» Passage
WASHINGTON (Reuters) - A lithium-ion battery that caught fire aboard a parked Boeing 787 in 2013 in Boston had design flaws and it should not have been certified by the U.S. Federal Aviation Administration, U.S. accident investigators said on Monday.
The National Transportation Safety Board said the battery, manufactured by GS Yuasa Corp, experienced an internal short circuit that led to thermal runaway of the cell. This condition caused flammable materials to be ejected outside the battery’s case and resulted in a small fire, the NTSB said in its report on the incident.
The agency said its investigators found a number of design and manufacturing concerns that could have led to the short circuiting, including the presence of foreign debris and an inspection process that could not reliably detect defects.
“We are looking at the report from the NTSB, and until we have examined its findings we don’t wish to comment,” a spokeswoman for GS Yuasa said. The Japanese battery maker’s shares dipped as much as 3.2 percent in Tokyo after the NTSB released its findings.

» Data rows
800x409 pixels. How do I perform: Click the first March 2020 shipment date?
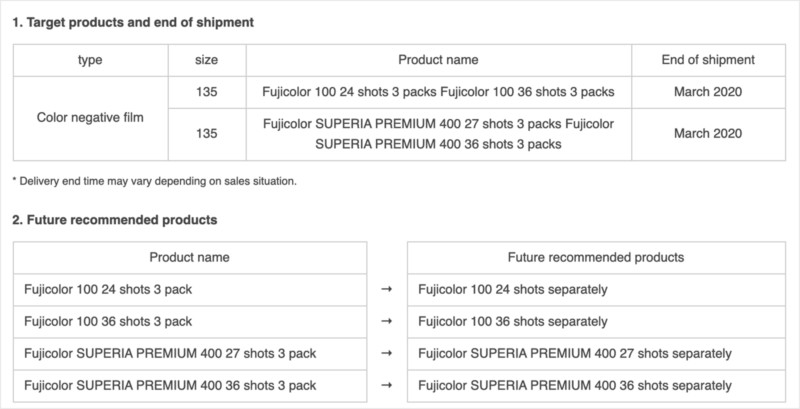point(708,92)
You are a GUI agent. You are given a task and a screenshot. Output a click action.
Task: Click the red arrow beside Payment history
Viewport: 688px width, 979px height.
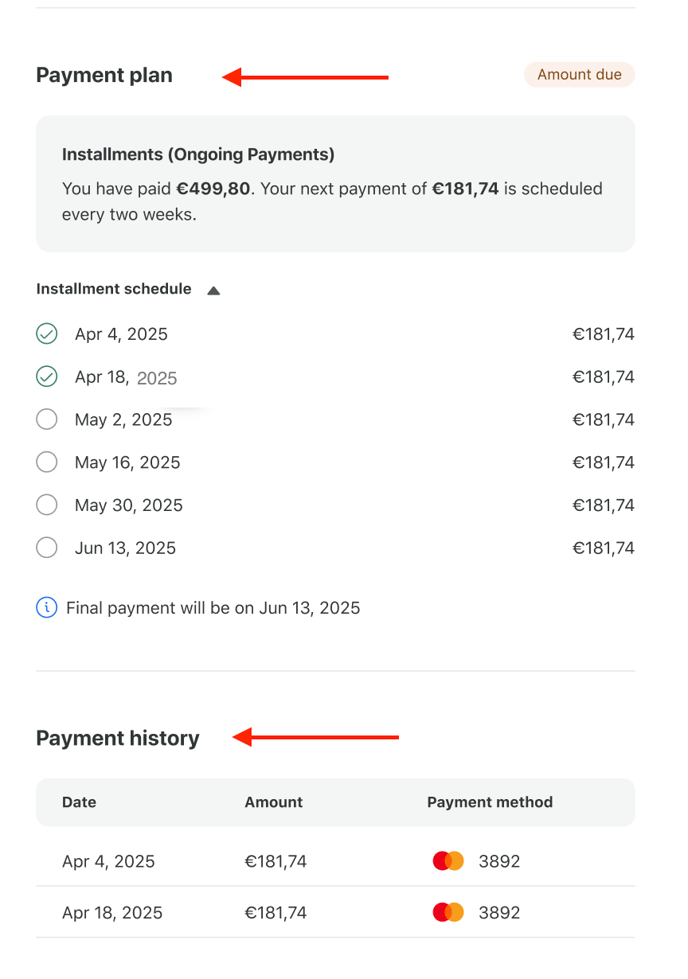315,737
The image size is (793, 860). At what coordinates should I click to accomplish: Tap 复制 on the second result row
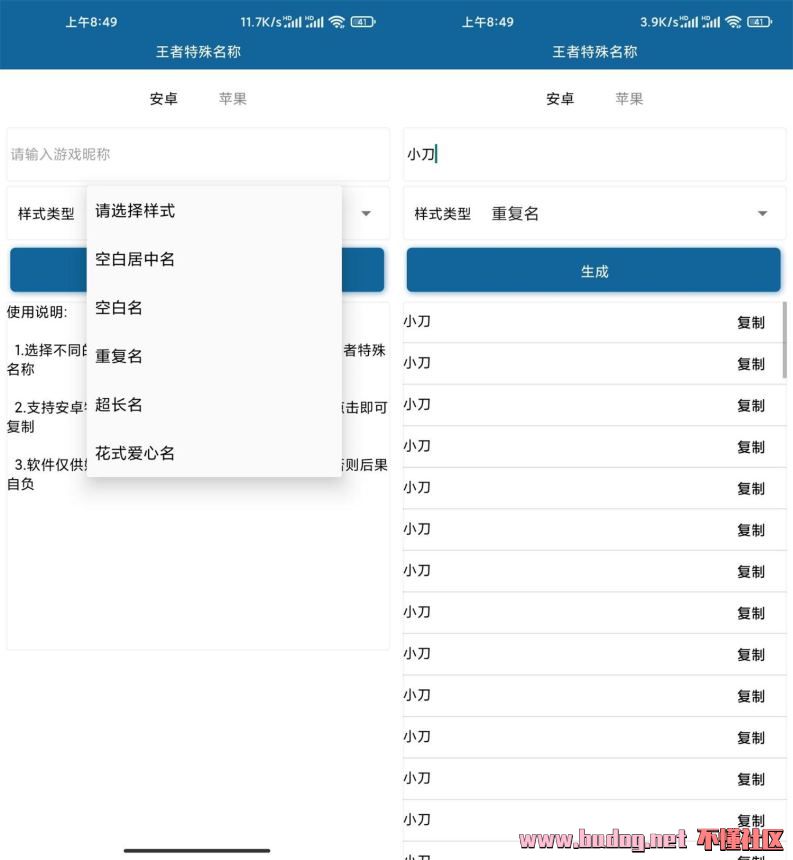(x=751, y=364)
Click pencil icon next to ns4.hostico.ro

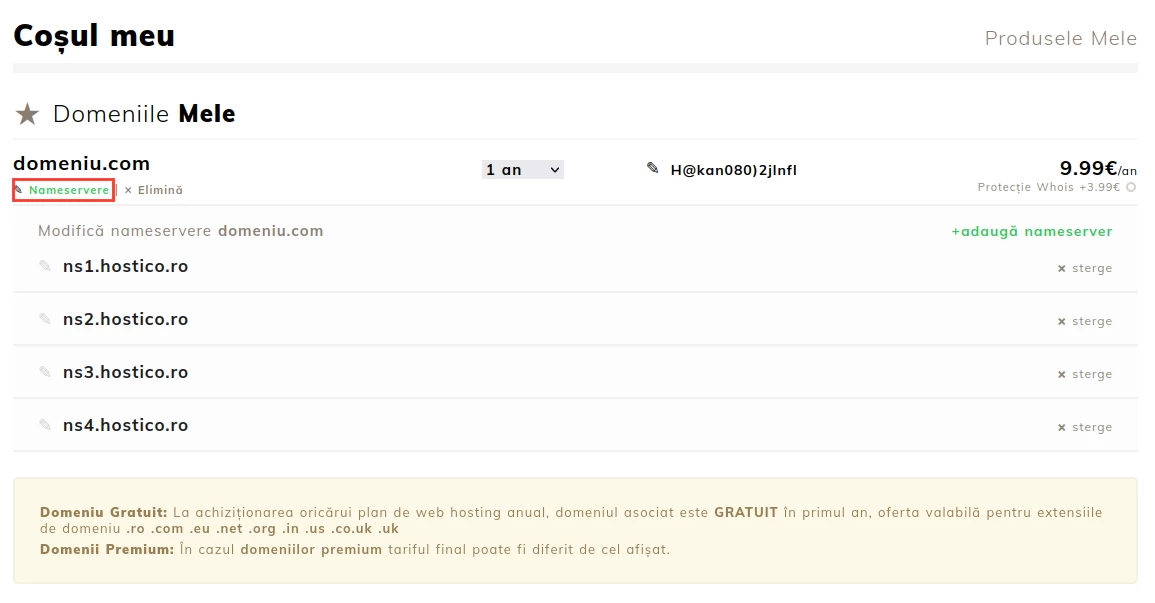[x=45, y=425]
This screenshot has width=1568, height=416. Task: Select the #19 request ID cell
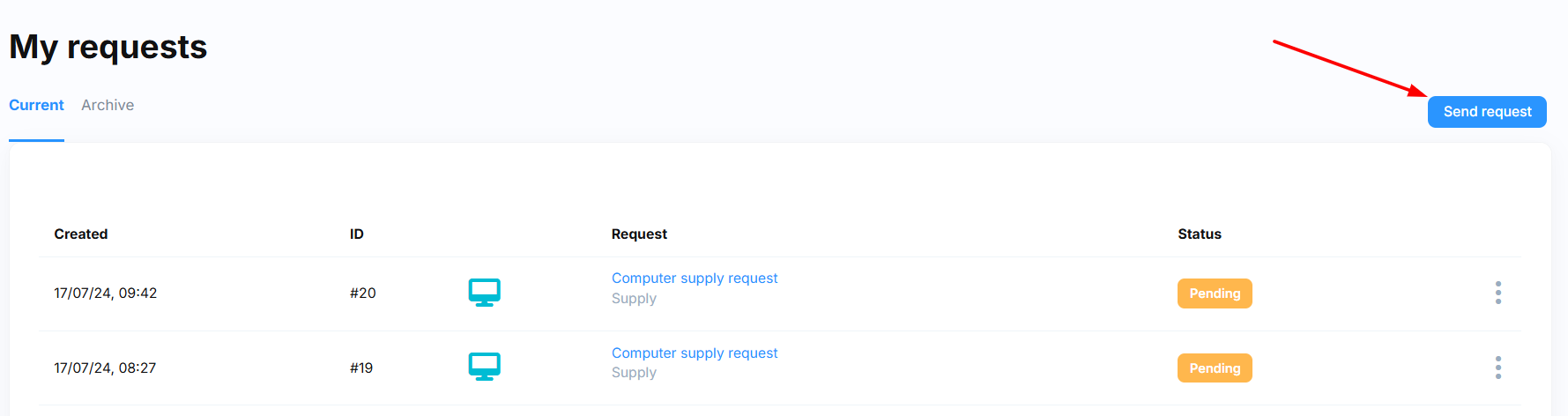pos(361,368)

* * *

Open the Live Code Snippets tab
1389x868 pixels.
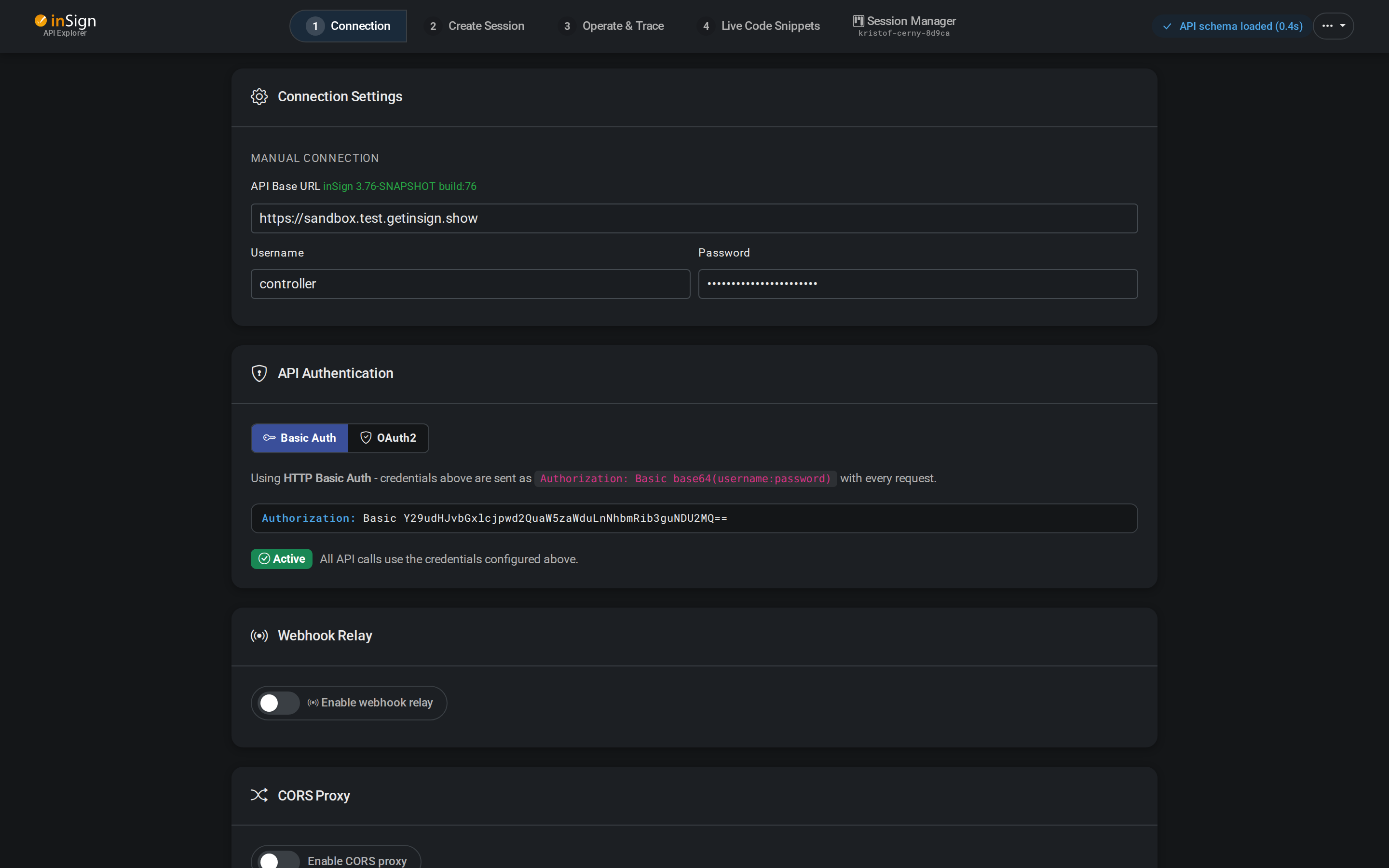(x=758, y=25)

» What you are asked to do
Reproduce the stretch of the Boeing 787 battery report from "WASHINGTON (Reuters) - A" through "said on Monday.", changing "parked" to "stationary".

» Result
WASHINGTON (Reuters) - A lithium-ion battery that caught fire aboard a stationary Boeing 787 in 2013 in Boston had design flaws and it should not have been certified by the U.S. Federal Aviation Administration, U.S. accident investigators said on Monday.